TASK BRIEF:
Transcribe the listing below exactly, beginning at the line that has "This screenshot has height=938, width=1288." and stopping after the line that has "[x=997, y=269]".

EXTRACTED INFORMATION:
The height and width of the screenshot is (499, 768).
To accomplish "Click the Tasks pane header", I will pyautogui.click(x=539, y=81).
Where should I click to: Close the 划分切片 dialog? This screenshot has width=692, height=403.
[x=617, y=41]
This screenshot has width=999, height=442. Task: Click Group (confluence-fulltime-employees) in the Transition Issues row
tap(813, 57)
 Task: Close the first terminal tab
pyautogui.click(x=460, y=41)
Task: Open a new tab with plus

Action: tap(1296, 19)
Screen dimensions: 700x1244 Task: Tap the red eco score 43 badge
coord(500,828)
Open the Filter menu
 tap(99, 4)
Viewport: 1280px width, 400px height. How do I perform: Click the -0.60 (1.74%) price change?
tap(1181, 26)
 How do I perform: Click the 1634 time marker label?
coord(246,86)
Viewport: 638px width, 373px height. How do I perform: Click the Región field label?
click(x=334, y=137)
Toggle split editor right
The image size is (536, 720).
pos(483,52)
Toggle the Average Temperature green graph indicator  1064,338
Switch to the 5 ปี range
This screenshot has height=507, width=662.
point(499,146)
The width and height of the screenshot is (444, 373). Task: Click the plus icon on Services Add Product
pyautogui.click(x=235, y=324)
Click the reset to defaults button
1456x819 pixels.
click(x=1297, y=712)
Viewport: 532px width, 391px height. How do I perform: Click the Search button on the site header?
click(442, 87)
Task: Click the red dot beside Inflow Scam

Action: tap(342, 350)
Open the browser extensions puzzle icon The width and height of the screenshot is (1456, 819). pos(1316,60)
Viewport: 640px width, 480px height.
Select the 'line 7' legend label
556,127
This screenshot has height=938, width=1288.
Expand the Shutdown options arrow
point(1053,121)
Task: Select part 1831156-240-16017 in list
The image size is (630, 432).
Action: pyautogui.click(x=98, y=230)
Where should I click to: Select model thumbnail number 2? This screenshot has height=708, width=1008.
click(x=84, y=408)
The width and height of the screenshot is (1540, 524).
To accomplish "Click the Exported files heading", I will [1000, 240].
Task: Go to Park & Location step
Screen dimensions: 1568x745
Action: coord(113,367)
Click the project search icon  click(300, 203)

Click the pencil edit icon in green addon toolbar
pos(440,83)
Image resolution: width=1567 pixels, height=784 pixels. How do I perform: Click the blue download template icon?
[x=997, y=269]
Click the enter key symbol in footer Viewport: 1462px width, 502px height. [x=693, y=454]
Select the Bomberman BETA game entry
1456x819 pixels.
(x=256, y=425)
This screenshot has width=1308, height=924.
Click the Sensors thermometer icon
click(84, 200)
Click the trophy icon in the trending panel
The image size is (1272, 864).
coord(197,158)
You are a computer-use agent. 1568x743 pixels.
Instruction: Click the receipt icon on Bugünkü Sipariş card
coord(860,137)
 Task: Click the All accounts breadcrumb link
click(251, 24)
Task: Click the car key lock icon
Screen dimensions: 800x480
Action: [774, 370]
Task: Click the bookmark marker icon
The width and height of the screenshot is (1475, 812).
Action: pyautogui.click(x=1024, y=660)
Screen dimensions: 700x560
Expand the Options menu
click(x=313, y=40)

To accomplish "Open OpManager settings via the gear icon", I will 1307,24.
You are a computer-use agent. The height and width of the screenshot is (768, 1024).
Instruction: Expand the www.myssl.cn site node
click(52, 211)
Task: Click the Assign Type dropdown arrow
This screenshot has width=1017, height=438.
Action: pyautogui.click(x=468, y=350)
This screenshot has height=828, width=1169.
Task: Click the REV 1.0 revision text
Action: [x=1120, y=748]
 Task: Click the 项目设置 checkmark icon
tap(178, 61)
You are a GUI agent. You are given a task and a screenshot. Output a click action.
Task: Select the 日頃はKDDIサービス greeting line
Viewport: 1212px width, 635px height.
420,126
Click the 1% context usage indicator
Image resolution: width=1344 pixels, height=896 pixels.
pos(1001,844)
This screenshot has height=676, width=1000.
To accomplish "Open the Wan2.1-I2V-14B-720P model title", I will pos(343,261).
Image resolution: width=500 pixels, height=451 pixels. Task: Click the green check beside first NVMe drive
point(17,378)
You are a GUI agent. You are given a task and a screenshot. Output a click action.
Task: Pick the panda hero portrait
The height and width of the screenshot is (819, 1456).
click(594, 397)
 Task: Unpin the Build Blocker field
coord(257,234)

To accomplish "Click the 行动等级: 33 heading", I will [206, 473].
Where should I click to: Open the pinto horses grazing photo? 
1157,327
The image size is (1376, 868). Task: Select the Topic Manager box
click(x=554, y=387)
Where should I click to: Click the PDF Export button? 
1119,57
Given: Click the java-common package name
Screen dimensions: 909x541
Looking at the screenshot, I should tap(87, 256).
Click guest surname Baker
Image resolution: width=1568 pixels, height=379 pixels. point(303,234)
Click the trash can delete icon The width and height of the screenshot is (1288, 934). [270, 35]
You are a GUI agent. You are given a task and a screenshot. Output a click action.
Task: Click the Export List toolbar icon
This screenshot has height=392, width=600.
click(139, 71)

THE REPLY:
This screenshot has height=938, width=1288.
Expand the Shutdown options arrow
point(1053,121)
Task: Select part 1831156-240-16017 in list
The image size is (630, 432).
Action: pyautogui.click(x=98, y=230)
Where should I click to: Select model thumbnail number 2? This screenshot has height=708, width=1008.
click(x=84, y=408)
The width and height of the screenshot is (1540, 524).
To accomplish "Click the Exported files heading", I will [1000, 240].
Task: Go to Park & Location step
Screen dimensions: 1568x745
Action: coord(113,367)
Click the project search icon  click(300, 203)

Click the pencil edit icon in green addon toolbar
pos(440,83)
Image resolution: width=1567 pixels, height=784 pixels. How do I perform: Click the blue download template icon?
[x=997, y=269]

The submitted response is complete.